┌──

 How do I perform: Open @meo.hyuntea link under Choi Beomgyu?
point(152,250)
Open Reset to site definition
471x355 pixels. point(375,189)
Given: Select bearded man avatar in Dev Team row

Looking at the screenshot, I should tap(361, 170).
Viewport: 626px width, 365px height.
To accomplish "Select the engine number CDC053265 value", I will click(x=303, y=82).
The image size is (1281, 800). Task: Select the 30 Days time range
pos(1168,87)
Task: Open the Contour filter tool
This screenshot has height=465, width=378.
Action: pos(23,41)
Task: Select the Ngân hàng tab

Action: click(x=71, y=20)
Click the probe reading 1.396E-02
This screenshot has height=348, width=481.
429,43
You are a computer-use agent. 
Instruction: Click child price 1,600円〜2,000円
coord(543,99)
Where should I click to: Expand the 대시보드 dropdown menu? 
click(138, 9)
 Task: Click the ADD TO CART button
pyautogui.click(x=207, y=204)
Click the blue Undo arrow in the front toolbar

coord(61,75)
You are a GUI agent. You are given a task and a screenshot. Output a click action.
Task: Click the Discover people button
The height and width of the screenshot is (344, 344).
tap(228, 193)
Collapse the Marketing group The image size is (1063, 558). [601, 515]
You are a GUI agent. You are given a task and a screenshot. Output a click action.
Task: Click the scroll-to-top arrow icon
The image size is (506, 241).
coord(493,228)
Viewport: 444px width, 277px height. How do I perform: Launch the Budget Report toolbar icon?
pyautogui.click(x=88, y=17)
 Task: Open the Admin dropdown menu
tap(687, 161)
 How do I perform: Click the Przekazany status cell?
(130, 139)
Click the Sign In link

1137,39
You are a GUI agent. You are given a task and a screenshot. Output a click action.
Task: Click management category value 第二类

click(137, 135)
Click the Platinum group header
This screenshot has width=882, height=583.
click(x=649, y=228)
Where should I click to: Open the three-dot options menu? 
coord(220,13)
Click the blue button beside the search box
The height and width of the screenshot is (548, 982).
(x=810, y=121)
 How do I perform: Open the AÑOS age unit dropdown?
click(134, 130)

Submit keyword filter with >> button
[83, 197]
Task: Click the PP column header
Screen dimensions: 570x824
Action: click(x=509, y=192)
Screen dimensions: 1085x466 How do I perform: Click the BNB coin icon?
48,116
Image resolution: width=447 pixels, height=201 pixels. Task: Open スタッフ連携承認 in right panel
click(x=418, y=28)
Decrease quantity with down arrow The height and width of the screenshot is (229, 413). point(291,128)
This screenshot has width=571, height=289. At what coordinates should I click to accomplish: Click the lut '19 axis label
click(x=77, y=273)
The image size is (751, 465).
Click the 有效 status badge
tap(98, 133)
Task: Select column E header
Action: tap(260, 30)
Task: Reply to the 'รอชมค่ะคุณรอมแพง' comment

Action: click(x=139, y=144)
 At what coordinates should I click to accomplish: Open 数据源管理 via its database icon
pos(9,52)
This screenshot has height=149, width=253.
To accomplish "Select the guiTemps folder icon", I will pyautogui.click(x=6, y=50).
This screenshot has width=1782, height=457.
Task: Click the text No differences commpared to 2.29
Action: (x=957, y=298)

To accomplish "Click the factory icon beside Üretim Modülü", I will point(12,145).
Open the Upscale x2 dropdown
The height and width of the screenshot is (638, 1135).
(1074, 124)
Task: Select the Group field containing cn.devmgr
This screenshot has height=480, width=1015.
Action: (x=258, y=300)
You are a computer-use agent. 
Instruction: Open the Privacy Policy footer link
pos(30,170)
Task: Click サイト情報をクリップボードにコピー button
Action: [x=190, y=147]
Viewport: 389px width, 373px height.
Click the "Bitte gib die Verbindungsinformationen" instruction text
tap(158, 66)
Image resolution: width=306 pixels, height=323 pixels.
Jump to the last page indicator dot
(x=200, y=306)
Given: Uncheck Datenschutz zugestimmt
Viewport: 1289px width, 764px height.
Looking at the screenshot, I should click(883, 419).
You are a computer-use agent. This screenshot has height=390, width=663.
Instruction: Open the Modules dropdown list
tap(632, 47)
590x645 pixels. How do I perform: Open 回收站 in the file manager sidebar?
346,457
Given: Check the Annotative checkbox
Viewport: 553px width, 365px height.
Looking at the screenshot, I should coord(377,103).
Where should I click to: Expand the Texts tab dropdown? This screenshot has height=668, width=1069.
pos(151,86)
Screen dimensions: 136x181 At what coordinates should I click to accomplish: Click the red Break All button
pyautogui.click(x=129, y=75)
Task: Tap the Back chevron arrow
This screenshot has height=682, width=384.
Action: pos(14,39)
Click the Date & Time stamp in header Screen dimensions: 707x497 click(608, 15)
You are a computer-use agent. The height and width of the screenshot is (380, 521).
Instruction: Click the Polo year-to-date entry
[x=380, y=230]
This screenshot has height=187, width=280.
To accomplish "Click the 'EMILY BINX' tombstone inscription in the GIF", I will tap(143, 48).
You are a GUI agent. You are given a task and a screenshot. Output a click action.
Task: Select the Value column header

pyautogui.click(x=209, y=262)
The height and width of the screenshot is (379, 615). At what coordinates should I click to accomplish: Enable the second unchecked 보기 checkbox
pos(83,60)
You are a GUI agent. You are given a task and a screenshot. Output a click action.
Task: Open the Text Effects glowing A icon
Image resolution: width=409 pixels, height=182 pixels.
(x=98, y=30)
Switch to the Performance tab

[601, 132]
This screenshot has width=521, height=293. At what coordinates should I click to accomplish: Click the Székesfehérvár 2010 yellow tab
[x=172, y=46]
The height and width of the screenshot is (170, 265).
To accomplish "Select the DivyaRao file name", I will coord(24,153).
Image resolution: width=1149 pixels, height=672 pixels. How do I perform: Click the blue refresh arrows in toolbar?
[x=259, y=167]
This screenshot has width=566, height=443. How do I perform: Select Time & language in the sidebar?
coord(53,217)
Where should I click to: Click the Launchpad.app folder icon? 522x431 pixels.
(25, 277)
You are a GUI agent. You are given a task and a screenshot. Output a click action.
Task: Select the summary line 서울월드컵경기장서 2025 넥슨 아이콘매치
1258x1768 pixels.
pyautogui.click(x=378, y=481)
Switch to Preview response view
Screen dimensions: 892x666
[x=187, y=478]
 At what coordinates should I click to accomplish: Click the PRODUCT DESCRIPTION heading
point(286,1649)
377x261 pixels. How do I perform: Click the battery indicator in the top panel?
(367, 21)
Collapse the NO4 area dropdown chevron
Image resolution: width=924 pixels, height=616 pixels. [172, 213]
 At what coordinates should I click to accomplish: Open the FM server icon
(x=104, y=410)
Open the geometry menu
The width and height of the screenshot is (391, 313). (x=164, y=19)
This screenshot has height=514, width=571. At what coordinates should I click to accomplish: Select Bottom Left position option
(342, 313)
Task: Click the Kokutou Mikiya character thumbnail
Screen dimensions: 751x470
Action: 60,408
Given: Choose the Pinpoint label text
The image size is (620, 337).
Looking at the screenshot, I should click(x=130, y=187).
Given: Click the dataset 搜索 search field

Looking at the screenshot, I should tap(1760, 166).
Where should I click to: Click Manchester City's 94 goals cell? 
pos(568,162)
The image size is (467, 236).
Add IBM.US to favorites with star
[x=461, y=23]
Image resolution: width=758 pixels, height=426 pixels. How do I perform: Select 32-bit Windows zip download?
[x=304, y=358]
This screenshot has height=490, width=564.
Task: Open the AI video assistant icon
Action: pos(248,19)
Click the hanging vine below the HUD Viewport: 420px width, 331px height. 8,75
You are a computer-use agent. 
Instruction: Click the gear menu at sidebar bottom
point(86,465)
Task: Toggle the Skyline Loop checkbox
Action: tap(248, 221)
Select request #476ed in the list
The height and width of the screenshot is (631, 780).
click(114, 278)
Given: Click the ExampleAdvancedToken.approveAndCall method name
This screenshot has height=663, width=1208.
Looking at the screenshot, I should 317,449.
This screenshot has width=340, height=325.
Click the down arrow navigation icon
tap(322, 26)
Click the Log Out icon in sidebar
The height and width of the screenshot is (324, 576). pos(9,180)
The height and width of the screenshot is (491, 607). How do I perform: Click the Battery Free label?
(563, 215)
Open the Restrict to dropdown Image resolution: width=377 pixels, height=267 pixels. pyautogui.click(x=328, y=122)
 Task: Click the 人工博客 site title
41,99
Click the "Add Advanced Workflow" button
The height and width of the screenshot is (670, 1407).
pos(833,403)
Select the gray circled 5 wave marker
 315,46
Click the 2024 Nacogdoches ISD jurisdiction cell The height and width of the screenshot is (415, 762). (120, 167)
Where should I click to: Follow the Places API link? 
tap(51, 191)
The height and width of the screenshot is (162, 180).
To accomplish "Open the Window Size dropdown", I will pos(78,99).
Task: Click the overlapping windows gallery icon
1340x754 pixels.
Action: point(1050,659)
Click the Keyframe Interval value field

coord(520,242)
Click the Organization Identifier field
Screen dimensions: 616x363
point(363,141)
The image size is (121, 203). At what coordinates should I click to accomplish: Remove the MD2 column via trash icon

└──

= Instructions to follow =
Transcribe the records above exactly, beginning at the line that contains "377x261 pixels. How" and ending with the line that contains "This screenshot has width=340, height=325.", both included, and nothing else.

= Expected output =
377x261 pixels. How do I perform: Click the battery indicator in the top panel?
(367, 21)
Collapse the NO4 area dropdown chevron
Image resolution: width=924 pixels, height=616 pixels. [172, 213]
 At what coordinates should I click to accomplish: Open the FM server icon
(x=104, y=410)
Open the geometry menu
The width and height of the screenshot is (391, 313). (x=164, y=19)
This screenshot has height=514, width=571. At what coordinates should I click to accomplish: Select Bottom Left position option
(342, 313)
Task: Click the Kokutou Mikiya character thumbnail
Screen dimensions: 751x470
Action: 60,408
Given: Choose the Pinpoint label text
The image size is (620, 337).
Looking at the screenshot, I should click(x=130, y=187).
Given: Click the dataset 搜索 search field

Looking at the screenshot, I should tap(1760, 166).
Where should I click to: Click Manchester City's 94 goals cell? 
pos(568,162)
The image size is (467, 236).
Add IBM.US to favorites with star
[x=461, y=23]
Image resolution: width=758 pixels, height=426 pixels. How do I perform: Select 32-bit Windows zip download?
[x=304, y=358]
This screenshot has height=490, width=564.
Task: Open the AI video assistant icon
Action: pos(248,19)
Click the hanging vine below the HUD Viewport: 420px width, 331px height. 8,75
You are a computer-use agent. 
Instruction: Click the gear menu at sidebar bottom
point(86,465)
Task: Toggle the Skyline Loop checkbox
Action: tap(248, 221)
Select request #476ed in the list
The height and width of the screenshot is (631, 780).
click(114, 278)
Given: Click the ExampleAdvancedToken.approveAndCall method name
This screenshot has height=663, width=1208.
Looking at the screenshot, I should 317,449.
This screenshot has width=340, height=325.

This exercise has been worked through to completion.